Denver council gives initial OK to decriminalizing pot for ages 18-21
Published on Dec 18, 2013
As the sale of recreational marijuana becomes legal in Colorado on Jan. 1, the Denver City Council on Monday night voted on measures surrounding its criminalization and public display.
Council members gave initial approval to a measure decriminalizing the possession of an ounce of marijuana or less for people between the ages of 18 and 21. Penalties would include only fines and no jail time.
Currently those between 18 and 21 caught with an ounce of marijuana or less can face hefty fines or up to a year in jail.
For those under 18 in possession of less than an ounce of weed, jail is not an option; instead they're sent to the city's juvenile assessment center.
"This in no way is making it legal for these young people to possess or consume marijuana," said Councilman Albus Brooks, who championed the measure. "What it does do is make it so that these kids don't have to live into adulthood with mistakes they might have made when they were 19."
The measure imposes fines that increase from $150 for the first offense to $500 for the second offense and $999 for the third and any subsequent offense. The fine structure is similar to what people over the age of 21 face when caught smoking or displaying marijuana in public.
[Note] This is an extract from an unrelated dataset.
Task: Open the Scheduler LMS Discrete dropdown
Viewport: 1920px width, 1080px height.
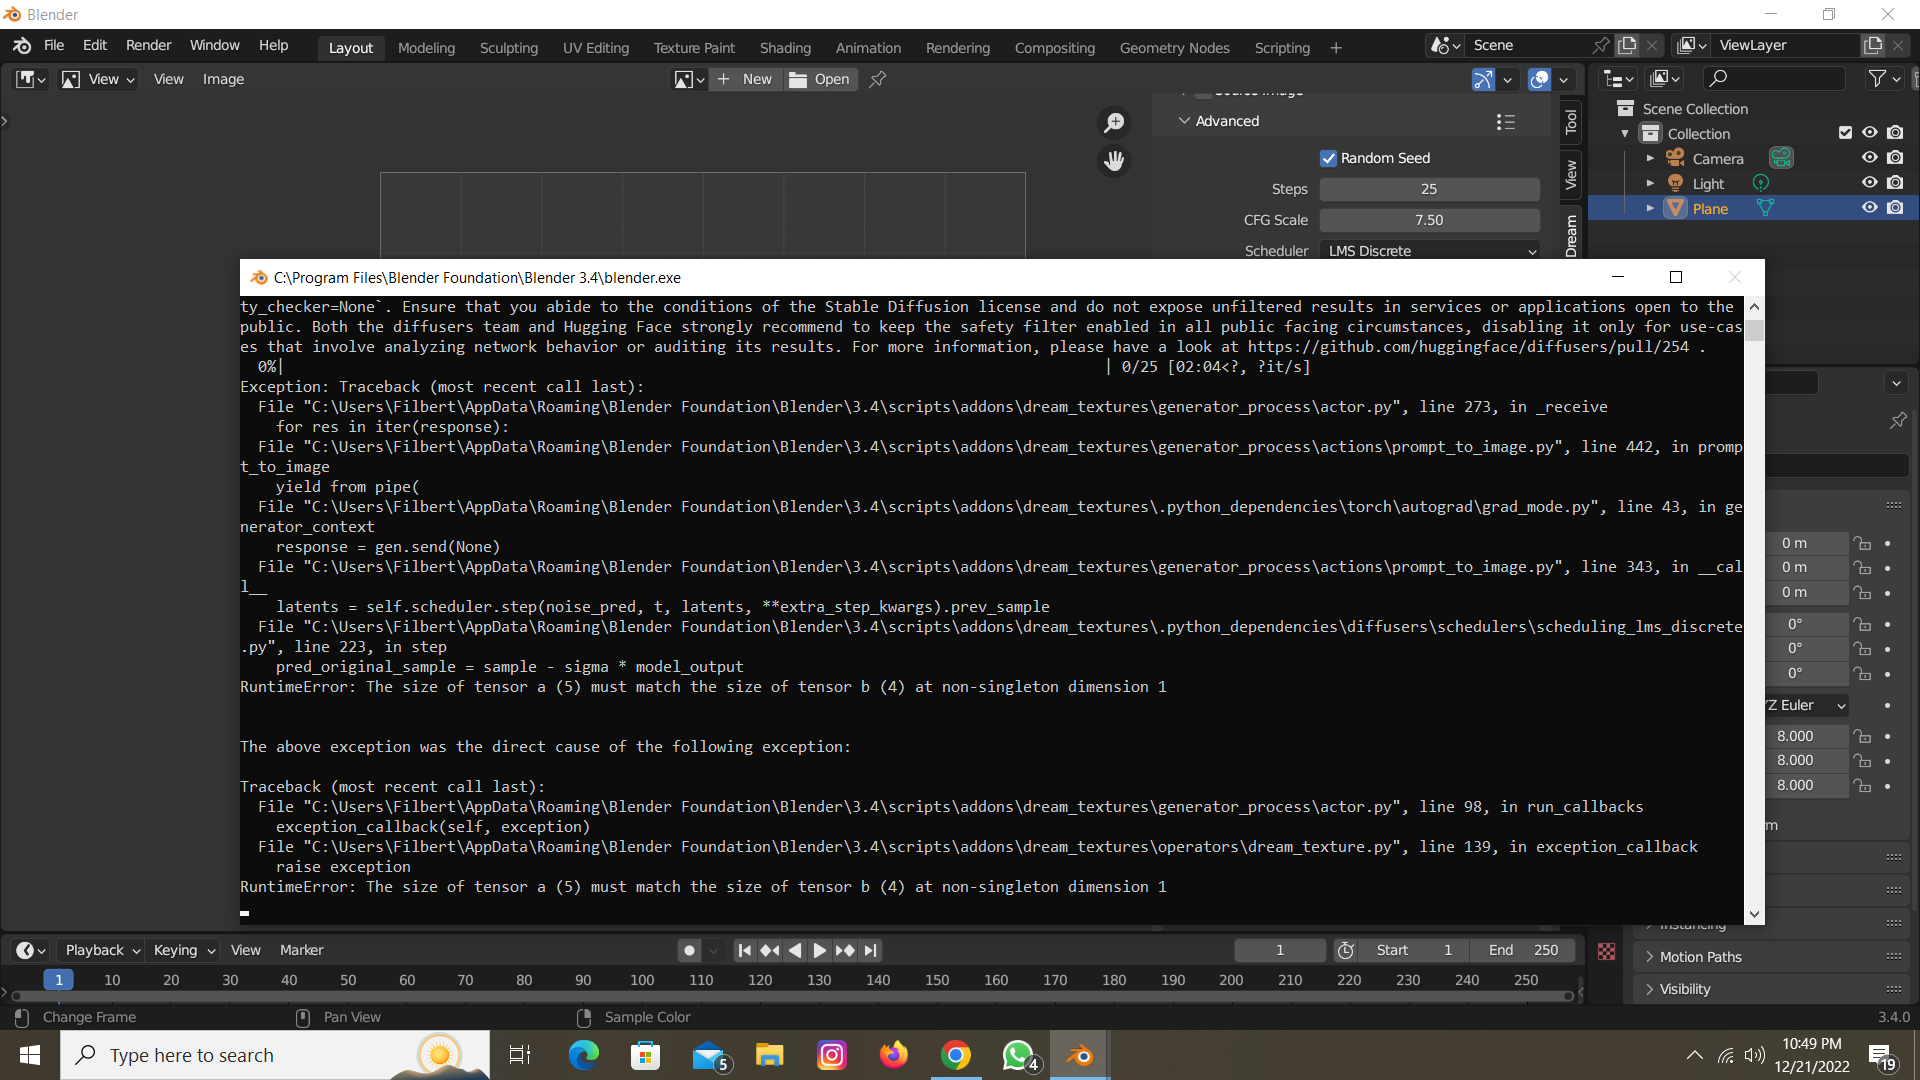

"This evens the playing field," Brooks said.
Also Monday, council members gave initial approval to a measure that keeps marijuana away from public and private schools in the city. At its core, the bill prohibits the display, consumption and growing of marijuana on city-owned property within 1,000 feet of a school.
Both measures are slated for final votes next week.
This month, the City Council passed measures that allow people in Denver to grow 12 marijuana plants per household for recreational use and that allow weed to be smoked on private property, even if it's visible from a public street.